Enzymes can not only learn from synthetic chemistry but can also enable new chemistry that has never been realized before. So say researchers at the California Institute of Technology who have repurposed cytochrome P450 enzymes to produce β-lactams in a process called carbon-hydrogen (C-H) functionalization. The enzymes can also control which C-H bond in a substrate is functionalized, thus delivering other types of lactams, such as γ or δ-lactams. These molecules are important building blocks in organic synthesis and β-lactams are especially important in the pharmaceuticals industry – for example, to produce antibiotics such as penicillin.
C-H functionalization is one of the most sought-after strategies in synthetic chemistry. Since organic molecules often contain multiple similar C-H bonds, it is challenging to precisely control where along a molecule a reaction takes place. A promising approach is to make use of enzymes – the catalysts of the biological world – which are very site-selective for when it comes to biochemical transformations.
Cytochrome P450
Researchers led by Frances Arnold have been studying cytochrome P450, a class of heme-containing terminal oxidase enzymes that oxidize C-H bonds to C-O bonds. In particular, they have been focusing on a natural cytochrome P450 from Bacillus megaterium (P450BM3) and how to repurpose it to accommodate new-to-nature chemistry.
In their latest work, they employed a substrate containing a nitrene precursor inspired by a natural intermediate in the biosynthesis of benzastatins, and provided it to engineered versions of P450BM3. “Most of the enzymes we used didn’t do anything productive with the substrate, but one made a small amount of β-lactam product,” explains team member Inha Cho. “We thus decided to engineer this parent enzyme.”
The P450BM3 constructs lactams through intramolecular C-H amidation, she says. “The substrate is a chain-like molecule with C-H bonds and a terminal nitrene precursor. The engineered enzymes use the precursor to form an iron-bound nitrene intermediate and loop it to a specific C-H bond. It is like taking one end of a string and tying it in a knot in the middle of the string.”
Credit: Caltech
“In traditional synthetic chemistry, we have to tack extra reactive groups onto molecules that we want to turn into β -lactams”, explains team member Zhi-Jun Jia. Without these, the knots will end up tied in varying spots, resulting in a mixture of large and small loops. This is not ideal when trying to manufacture a homogenous batch of antibiotics. What is more, adding these extra reactive functional groups only complicates the synthesis by introducing additional steps.

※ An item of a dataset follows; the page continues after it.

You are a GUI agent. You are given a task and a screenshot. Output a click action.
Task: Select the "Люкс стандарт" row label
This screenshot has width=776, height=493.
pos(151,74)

Engineered enzymes target a specific C-H bond
The Caltech researchers engineered several enzymes from the same parent in a process called directed evolution, a technique that Arnold developed in the 1990s and for which she received the 2018 Nobel Prize in Chemistry. Here, the genetic code of a useful enzyme is transferred into bacteria like Escherichia coli and the bacteria then start producing this enzyme as they grow and divide.
They found that each of their engineered enzymes could target a specific C-H bond to produce lactams with different ring sizes. One of their nitrene substrates (an “acyl-protected” hydroxamate) has three sets of reactive C(sp3)-H bonds and the enzyme variants LSb, LSg and LSsp3 formed β-, γ- and δ-lactams respectively by selecting specific C-H sites on the substrate. The γ-lactam is made up of a loop of four carbon atoms and one nitrogen atom while the δ-lactam, a loop of five carbon atoms and one nitrogen.
The engineered enzymes are also very efficient, says Jia, with each enzyme molecule producing up to 1 million lactam products.
Frances H Arnold, George P Smith and Gregory P Winter win the Nobel Prize for Chemistry
“Our work shows that enzymes can innovate novel chemistry and help address important challenges in synthetic chemistry,” he tells Physics World. “We believe that they could realize many new-to-nature and even new-to-humankind reactions in the future. The technique we have developed could even help in the discovery and production of new antibiotics and pharmaceuticals, something that will be important especially as antibiotic resistance is becoming an increasingly important problem.”
The researchers, reporting their work in Science 10.1126/science.aaw9068, are now looking into industrial applications for their technology. “We will continue studying heme-containing enzymes, but are also trying to exploit non-heme ones to enrich our toolbox,” they say. “We hope that chemists will be able to use enzymes for synthesis in the future in the same way as they use small-molecule catalysts today.”